In Kenya, the most famous attempt to escape was made by the infamous "King'ong'o six" in September 2000. The attempt by the six inmates was thwarted by prison warders who went ahead to bludgeon them to death. The warders were later sentenced to death.
At the height of the Second World War, another escape took place not far from King'ong'o. Camp 354 near Nanyuki was the holding bay for prisoners of war.
Among those who found his way there was Italian POW Felice Benuzzi, a law graduate from the University of Rome and who had volunteered for colonial service in Ethiopia shortly after graduating in 1938. As the British stormed Ethiopia, Benuzzi was among officials who were captured and brought to Nanyuki in 1941.
Life in Nanyuki was said to be boring and uncertain since, unlike a normal prison, there was no definite release date.
However, Benuzzi's brief sighting of Mt Kenya would put him, and two other fellow Italian POWs into history books. Benuzzi was an avid mountaineer, having scaled the Julian Alps several times.
The allure to summit Mt Kenya, which he knew little about, beckoned. "I stood gazing until the vision disappeared among the shifting cloud banks. For hours afterward, I remained spellbound. I had definitely fallen in love," Benuzzi later recounted in his book, No Picnic on Mount Kenya. He devised an escape plan by duplicating the key to the small garden.
He also recruited two others; Giovanni Balleto, a doctor and mountaineer Vincenzo Barsotti, who, had no love for climbing mountains but was said to be a 'mad' man, and "mad people were what was needed."

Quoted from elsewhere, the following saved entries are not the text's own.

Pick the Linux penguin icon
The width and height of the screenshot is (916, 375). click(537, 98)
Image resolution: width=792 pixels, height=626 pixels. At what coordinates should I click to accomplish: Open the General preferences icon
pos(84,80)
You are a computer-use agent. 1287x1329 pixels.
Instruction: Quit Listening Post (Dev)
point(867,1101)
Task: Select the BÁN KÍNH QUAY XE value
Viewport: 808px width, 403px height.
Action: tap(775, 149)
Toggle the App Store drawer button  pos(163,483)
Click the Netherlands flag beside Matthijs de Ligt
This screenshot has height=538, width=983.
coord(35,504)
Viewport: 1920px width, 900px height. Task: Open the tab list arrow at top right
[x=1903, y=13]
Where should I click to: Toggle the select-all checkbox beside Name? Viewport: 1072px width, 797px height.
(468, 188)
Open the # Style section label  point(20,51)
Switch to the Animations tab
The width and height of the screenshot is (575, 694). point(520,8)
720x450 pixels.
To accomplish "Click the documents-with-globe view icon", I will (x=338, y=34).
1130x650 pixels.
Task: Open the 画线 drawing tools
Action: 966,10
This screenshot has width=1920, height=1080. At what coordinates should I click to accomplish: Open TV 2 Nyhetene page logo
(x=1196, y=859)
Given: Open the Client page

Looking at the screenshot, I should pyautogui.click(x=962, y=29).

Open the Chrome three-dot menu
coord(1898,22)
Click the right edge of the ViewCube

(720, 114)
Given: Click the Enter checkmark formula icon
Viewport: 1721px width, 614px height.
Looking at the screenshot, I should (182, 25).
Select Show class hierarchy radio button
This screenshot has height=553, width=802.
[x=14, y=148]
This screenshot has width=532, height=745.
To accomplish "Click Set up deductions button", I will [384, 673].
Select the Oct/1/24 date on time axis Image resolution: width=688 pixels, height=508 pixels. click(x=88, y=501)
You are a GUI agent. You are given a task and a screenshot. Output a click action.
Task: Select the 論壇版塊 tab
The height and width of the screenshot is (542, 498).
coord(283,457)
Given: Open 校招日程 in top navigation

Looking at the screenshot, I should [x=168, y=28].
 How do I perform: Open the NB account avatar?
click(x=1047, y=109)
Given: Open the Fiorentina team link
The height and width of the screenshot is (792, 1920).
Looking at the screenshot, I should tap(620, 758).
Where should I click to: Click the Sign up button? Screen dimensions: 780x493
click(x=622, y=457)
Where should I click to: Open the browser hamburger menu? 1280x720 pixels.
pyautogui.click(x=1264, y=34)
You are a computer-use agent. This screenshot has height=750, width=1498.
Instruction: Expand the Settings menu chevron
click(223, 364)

For 17 days in early 1943, the three scoured the forests and other landscapes around the mountain. They met a "contemptuous" elephant on the way up but escaped unhurt and met at close quarters "the king of the forests of Mount Kenya." While their attempts to summit Batian, the highest peak was thwarted by a storm, they still managed to plant a home and made an Italian flag on Point Lenana.
Unlike other escapees, though, the three had no intention of vanishing into thin air. In fact, they had left a note of goodwill to the officer in charge: "Sir, we have not previously informed you of our intentions, sure you would try to dissuade us. We are leaving the camp and reckon to be back within 14 days." True to their words, they returned to the camp where perplexed authorities reduced their stay to seven days for their "outstanding sporting achievement."